YEREVAN (RFE/RL)–Nikol Pashinian, an outspoken newspaper editor who played a major part in last year’s post-election opposition protests in Yerevan, said on Wednesday that he has decided to surrender to Armenian law-enforcement authorities after spending almost 16 months on the run.
Pashinian, 34, was one of the main and most popular speakers at the massive demonstrations staged by opposition leader Levon Ter-Petrosian following the disputed February 2008 presidential election. He took the center stage in the opposition campaign on March 1, 2008 when thousands of opposition supporters barricaded themselves in central Yerevan hours after the harsh break-up of Ter-Petrosian’s non-stop rallies in the city’s Liberty Square.
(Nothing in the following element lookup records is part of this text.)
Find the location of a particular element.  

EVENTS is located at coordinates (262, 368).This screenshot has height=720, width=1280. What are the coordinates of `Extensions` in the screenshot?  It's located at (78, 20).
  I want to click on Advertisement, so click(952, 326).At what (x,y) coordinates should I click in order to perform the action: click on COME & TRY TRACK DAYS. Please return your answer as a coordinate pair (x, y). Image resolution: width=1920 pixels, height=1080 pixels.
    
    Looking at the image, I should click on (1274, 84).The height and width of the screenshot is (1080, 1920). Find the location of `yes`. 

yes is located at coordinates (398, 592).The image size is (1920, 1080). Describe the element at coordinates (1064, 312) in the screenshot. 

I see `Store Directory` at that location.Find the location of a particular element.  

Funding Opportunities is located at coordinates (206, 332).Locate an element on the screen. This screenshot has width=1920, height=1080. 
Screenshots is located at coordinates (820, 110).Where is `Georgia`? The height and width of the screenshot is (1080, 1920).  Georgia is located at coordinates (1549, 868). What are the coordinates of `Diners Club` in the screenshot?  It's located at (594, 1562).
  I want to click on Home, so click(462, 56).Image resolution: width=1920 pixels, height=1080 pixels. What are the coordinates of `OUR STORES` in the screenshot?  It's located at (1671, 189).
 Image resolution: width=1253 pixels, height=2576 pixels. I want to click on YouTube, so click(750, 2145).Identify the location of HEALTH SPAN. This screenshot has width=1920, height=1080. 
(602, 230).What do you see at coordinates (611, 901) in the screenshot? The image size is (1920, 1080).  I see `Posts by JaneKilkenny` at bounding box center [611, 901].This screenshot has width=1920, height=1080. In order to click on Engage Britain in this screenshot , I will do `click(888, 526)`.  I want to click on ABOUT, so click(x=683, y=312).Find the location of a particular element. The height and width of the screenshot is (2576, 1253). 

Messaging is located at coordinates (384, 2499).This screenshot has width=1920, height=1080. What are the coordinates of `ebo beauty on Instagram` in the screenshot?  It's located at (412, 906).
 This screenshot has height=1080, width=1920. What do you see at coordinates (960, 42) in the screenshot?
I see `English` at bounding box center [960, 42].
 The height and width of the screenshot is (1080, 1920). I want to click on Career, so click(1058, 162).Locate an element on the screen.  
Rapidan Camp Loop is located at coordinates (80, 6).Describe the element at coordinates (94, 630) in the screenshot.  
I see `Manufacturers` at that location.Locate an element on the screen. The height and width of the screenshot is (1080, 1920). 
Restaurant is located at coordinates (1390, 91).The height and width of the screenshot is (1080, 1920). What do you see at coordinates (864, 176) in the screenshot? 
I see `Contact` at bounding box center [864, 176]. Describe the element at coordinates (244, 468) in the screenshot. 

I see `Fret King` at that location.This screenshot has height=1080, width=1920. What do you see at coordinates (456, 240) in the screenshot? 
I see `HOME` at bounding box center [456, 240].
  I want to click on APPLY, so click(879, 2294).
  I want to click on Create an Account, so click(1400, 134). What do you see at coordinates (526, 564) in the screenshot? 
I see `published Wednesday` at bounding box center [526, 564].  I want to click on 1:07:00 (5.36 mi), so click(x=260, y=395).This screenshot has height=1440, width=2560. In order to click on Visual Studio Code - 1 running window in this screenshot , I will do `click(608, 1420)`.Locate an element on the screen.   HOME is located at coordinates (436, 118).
Ten people were killed and more than 200 others wounded in ensuing clashes between protesters and security forces, which led the outgoing President Robert Kocharian to declare a state of emergency and order mass arrests of opposition members. Pashinian was among several senior opposition figures who went underground and avoided arrest. All but two of them have come out of hiding since then.
In articles published by his “Haykakan Zhamanak” newspaper on a virtually daily basis, Pashinian has claimed to have traveled around the world with a fake foreign passport before finding refuge in an undisclosed location in Armenia this winter. Ter-Petrosian’s Armenian National Congress used his videotaped messages containing trademark harsh attacks on the government during its recent municipal election campaign in Yerevan.
In a written statement posted on his website, Pashinian said he has decided to come out of hiding “within the next month” after this week’s release of two dozen fellow oppositionists who were imprisoned on charges mainly stemming from the March 2008 violence. They were set free as part of a general amnesty declared by the Armenian authorities.
“I conclude with pride that it is now my turn to become a political prisoner,” read Pashinian’s statement. “My decision to move from underground to prison is also driven by a concern about effective political struggle.”
But under an amnesty bill passed by the Armenian parliament last Friday, Pashinian and the other fugitive oppositionist, parliament deputy Khachatur Sukiasian, will be eligible for clemency if they turn themselves in by July 31. The two men will have to be set free if they are sentenced to up to five years in prison.
Pashinian was charged, in absentia, with organizing unsanctioned rallies and “mass riots” and defying “representatives of the state authority.” The charges carry between four and ten years’ imprisonment.
A senior law-enforcement source, who asked not to be identified, told RFE/RL that the firebrand activist will be put under pre-trial arrest if he stops hiding.